Exploitation of vulnerabilities in Moxa industrial switches could disrupt communication between ICS components

Positive Technologies experts Ivan Boyko, Vyacheslav Moskvin, and Sergey Fedonin have discovered multiple vulnerabilities in Moxa industrial switches in the EDS-405A, EDS-408A, EDS-510A, and IKS-G6824A series. These switches are used to build industrial networks for oil and gas, transportation, maritime logistics, and numerous industrial sectors.

“A vulnerable switch can mean the compromise of the entire industrial network. If ICS components are parts of the body, you can think of network equipment as the arteries that connect them all. So disruption of network interactions could degrade or even stop ICS operations entirely,” Paolo Emiliani, Industry and SCADA Research Analyst at Positive Technologies explained.

What devices are affected

In Moxa series EDS-405A, EDS-408A, and EDS-510A (firmware versions 3.8 and earlier), the Positive Technologies experts discovered five vulnerabilities, three of which are highly dangerous. For instance, an attacker could recover the password from a cookie intercepted over the network or by using Cross-Site Scripting (XSS), extract sensitive information, or brute-force credentials using the proprietary configuration protocol to obtain control over the switch and possibly the entire industrial network.

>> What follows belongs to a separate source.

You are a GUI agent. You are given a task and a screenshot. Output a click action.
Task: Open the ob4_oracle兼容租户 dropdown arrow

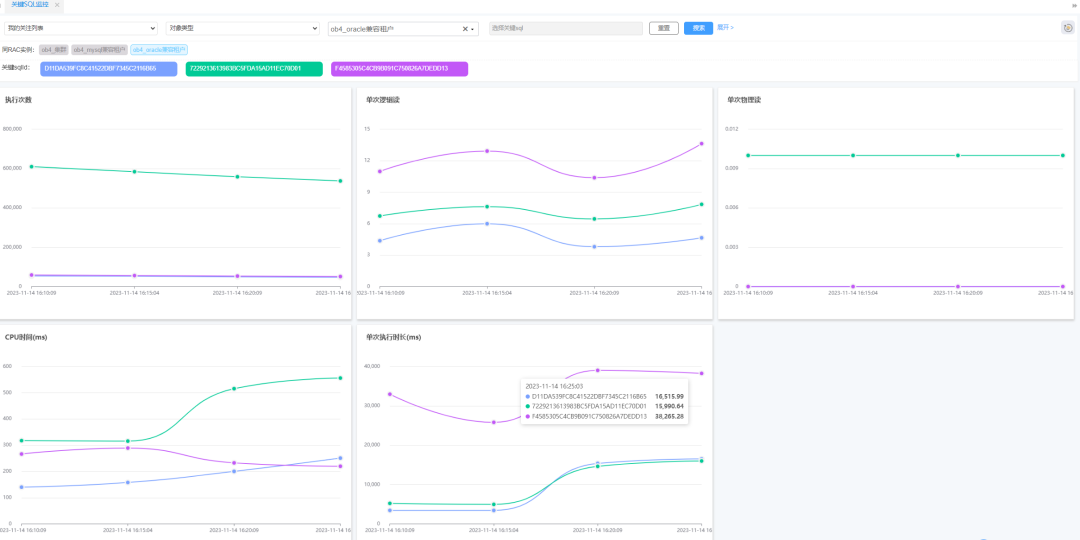click(x=472, y=29)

IKS-G6824A switches (firmware versions 4.5 and earlier) contained seven vulnerabilities. The most dangerous one involved a buffer overflow in the web interface that could be performed without logging in. Exploitation of the vulnerability causes denial of service and potentially remote code execution.

In the hands of attackers, the other vulnerabilities could cause a permanent denial of service on the switch, reading of device memory, ability to perform various actions as a legitimate user in the device web interface, and more.

How owners of these devices can reduce risk

Moxa has published recommendations for how owners of affected switches can reduce their risk. New firmware versions have been released to address vulnerabilities.

Positive Technologies experts advise disabling all unneeded equipment features (such as the management web interface) immediately after setup. If features cannot be disabled, companies should take preventive action to detect malicious activity with the help of an ICS monitoring and incident reaction solution such as PT Industrial Security Incident Manager (PT ISIM).